**Records provided**
--- START ---
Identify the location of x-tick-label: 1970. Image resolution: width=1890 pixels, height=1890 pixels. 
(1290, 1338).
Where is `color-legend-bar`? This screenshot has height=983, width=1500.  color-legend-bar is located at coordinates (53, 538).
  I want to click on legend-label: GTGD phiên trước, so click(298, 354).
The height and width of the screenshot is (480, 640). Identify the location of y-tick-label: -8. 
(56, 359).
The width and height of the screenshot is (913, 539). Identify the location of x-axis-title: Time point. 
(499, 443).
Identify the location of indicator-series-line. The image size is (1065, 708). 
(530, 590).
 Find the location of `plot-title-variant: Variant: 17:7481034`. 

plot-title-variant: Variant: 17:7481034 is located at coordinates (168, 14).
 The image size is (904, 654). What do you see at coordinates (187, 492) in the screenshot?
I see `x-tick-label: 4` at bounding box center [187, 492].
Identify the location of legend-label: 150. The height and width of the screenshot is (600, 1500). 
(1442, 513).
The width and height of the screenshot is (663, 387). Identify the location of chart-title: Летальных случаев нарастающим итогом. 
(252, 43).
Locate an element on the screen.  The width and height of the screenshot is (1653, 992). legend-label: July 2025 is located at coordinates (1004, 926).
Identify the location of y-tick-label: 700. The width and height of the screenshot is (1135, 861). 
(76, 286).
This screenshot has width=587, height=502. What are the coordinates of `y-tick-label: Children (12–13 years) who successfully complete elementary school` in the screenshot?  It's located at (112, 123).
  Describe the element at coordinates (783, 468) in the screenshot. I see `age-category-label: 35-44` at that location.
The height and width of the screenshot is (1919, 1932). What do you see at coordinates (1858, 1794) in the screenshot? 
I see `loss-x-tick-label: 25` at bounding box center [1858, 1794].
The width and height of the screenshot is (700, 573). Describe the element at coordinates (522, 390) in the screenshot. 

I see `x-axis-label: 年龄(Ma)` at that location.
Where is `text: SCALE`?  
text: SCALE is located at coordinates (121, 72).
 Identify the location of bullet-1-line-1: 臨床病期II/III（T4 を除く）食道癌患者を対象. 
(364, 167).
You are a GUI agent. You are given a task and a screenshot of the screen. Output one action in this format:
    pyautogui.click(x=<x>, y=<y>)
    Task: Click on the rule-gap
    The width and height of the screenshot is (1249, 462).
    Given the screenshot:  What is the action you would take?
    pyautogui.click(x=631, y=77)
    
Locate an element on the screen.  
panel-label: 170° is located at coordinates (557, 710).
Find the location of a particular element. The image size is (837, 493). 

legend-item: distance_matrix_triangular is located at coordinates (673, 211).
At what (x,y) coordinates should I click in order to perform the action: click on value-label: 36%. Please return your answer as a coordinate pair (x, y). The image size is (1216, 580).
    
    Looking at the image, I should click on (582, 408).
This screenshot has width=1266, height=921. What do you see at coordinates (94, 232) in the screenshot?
--- END ---
**Problem statement**
Reproduce verbatim the stretch from the line containing "You are a GUI" through the last of the rows above, keeping every character and line break unchanged.

**Worked solution**
You are a GUI agent. You are given a task and a screenshot of the screen. Output one action in this format:
    pyautogui.click(x=<x>, y=<y>)
    Task: Click on the rule-gap
    The width and height of the screenshot is (1249, 462).
    Given the screenshot:  What is the action you would take?
    pyautogui.click(x=631, y=77)
    
Locate an element on the screen.  
panel-label: 170° is located at coordinates (557, 710).
Find the location of a particular element. The image size is (837, 493). 

legend-item: distance_matrix_triangular is located at coordinates (673, 211).
At what (x,y) coordinates should I click in order to perform the action: click on value-label: 36%. Please return your answer as a coordinate pair (x, y). The image size is (1216, 580).
    
    Looking at the image, I should click on (582, 408).
This screenshot has width=1266, height=921. What do you see at coordinates (94, 232) in the screenshot?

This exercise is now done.